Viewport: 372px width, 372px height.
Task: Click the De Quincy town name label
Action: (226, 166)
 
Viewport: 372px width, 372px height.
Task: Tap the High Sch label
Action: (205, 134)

--

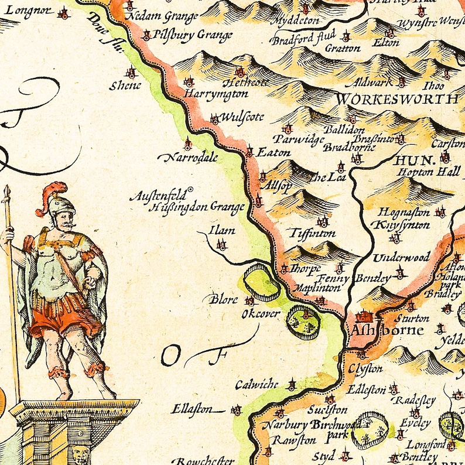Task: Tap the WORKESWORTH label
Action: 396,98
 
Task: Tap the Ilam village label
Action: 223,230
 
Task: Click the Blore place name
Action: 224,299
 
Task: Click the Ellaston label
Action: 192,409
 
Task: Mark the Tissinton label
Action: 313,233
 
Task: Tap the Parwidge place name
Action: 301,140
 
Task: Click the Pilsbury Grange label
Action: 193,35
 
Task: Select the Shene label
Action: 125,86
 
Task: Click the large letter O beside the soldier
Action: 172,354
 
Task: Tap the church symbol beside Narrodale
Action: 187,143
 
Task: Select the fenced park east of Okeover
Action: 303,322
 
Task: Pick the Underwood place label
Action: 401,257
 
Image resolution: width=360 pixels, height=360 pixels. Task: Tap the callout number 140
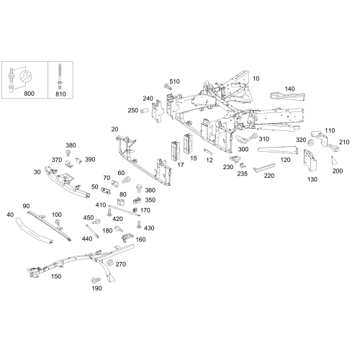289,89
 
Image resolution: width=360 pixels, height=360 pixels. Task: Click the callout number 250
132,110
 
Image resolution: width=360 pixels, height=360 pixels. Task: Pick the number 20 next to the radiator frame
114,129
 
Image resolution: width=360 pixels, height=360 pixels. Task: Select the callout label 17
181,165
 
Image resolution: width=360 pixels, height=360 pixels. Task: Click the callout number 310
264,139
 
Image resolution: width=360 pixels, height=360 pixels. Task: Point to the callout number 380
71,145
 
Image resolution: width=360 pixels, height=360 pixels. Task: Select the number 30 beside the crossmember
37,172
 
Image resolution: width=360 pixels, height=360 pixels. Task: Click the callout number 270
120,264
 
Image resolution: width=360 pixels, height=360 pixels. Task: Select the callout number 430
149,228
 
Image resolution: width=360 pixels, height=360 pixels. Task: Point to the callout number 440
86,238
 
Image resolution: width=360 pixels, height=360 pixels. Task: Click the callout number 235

▸ JOB: Retype the rows above word for word, starting at the line that contains "callout number 250" and ending at the line that contains "callout number 235", with both of those lines included.

▸ COMPLETED EXERCISE:
Image resolution: width=360 pixels, height=360 pixels. Task: Click the callout number 250
132,110
 
Image resolution: width=360 pixels, height=360 pixels. Task: Pick the number 20 next to the radiator frame
114,129
 
Image resolution: width=360 pixels, height=360 pixels. Task: Select the callout label 17
181,165
 
Image resolution: width=360 pixels, height=360 pixels. Task: Click the callout number 310
264,139
 
Image resolution: width=360 pixels, height=360 pixels. Task: Point to the callout number 380
71,145
 
Image resolution: width=360 pixels, height=360 pixels. Task: Select the number 30 beside the crossmember
37,172
 
Image resolution: width=360 pixels, height=360 pixels. Task: Click the callout number 270
120,264
 
Image resolution: width=360 pixels, height=360 pixels. Task: Select the callout number 430
149,228
 
Image resolution: width=360 pixels, height=360 pixels. Task: Point to the callout number 440
86,238
 
Image resolution: width=360 pixels, height=360 pixels. Task: Click the callout number 235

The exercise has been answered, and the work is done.